Exercise directions
All lines from the one with "ΠΟΛΙΤΙΣΤΙΚΗ ΟΜΑΔΑ ΠΕΤΡΑΛΩΝΩΝ (272, 1399)" through the final line of the records below must be written out exactly, with no other text.

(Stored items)
>>>

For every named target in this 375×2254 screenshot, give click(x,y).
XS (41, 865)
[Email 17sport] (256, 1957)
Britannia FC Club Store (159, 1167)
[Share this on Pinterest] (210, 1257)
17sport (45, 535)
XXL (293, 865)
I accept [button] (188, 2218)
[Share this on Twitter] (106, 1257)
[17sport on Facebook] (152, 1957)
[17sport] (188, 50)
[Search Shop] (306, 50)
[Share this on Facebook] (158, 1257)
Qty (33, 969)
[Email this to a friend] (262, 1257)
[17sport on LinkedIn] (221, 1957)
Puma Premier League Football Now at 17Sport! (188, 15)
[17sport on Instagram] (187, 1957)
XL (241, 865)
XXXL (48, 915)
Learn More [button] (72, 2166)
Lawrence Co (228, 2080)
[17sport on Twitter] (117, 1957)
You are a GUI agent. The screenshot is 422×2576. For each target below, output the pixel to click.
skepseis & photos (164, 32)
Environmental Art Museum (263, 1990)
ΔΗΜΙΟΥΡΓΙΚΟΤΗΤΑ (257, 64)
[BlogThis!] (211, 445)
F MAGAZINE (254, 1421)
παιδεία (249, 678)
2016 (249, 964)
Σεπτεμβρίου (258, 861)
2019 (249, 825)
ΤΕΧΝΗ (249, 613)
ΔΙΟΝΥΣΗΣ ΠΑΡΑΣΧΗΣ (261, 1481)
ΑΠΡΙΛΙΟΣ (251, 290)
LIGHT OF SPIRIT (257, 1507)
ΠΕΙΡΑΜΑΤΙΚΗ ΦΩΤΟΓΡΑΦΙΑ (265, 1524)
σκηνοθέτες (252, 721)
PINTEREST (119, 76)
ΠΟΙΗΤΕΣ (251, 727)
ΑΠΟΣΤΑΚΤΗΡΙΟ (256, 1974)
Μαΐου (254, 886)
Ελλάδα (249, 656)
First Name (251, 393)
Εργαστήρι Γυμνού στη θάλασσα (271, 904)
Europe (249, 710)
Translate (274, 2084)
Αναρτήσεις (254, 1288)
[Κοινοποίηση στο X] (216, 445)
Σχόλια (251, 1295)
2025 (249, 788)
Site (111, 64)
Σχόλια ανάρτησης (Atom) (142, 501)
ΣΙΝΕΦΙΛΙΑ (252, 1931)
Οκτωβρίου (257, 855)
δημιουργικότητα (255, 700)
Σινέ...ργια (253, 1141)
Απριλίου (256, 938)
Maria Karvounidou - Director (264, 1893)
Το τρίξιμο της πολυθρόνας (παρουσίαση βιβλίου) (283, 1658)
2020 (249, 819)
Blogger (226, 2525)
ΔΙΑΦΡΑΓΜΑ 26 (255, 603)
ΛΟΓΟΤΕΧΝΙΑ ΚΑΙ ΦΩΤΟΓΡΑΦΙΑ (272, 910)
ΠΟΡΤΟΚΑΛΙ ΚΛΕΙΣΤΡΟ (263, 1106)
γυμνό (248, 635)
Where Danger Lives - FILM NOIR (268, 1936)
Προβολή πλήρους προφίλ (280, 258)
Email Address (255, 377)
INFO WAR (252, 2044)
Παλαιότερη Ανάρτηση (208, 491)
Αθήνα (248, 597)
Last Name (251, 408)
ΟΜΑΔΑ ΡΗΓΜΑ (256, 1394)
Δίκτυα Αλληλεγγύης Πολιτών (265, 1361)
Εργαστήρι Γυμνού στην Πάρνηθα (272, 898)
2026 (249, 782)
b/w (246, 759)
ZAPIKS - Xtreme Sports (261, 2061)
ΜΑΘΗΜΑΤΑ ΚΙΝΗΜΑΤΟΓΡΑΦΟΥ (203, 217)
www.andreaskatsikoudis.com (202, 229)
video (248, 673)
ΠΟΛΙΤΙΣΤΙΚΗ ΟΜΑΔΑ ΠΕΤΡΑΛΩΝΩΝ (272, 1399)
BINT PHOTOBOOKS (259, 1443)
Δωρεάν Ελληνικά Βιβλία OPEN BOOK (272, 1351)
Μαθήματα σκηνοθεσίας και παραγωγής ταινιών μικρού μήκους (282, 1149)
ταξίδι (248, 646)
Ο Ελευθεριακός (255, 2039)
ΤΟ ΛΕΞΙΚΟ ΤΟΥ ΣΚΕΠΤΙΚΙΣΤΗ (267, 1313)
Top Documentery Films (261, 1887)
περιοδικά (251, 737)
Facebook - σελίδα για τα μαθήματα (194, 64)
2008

<<<

Exercise answer
ΠΟΛΙΤΙΣΤΙΚΗ ΟΜΑΔΑ ΠΕΤΡΑΛΩΝΩΝ (272, 1399)
BINT PHOTOBOOKS (259, 1443)
Δωρεάν Ελληνικά Βιβλία OPEN BOOK (272, 1351)
Μαθήματα σκηνοθεσίας και παραγωγής ταινιών μικρού μήκους (282, 1149)
ταξίδι (248, 646)
Ο Ελευθεριακός (255, 2039)
ΤΟ ΛΕΞΙΚΟ ΤΟΥ ΣΚΕΠΤΙΚΙΣΤΗ (267, 1313)
Top Documentery Films (261, 1887)
περιοδικά (251, 737)
Facebook - σελίδα για τα μαθήματα (194, 64)
2008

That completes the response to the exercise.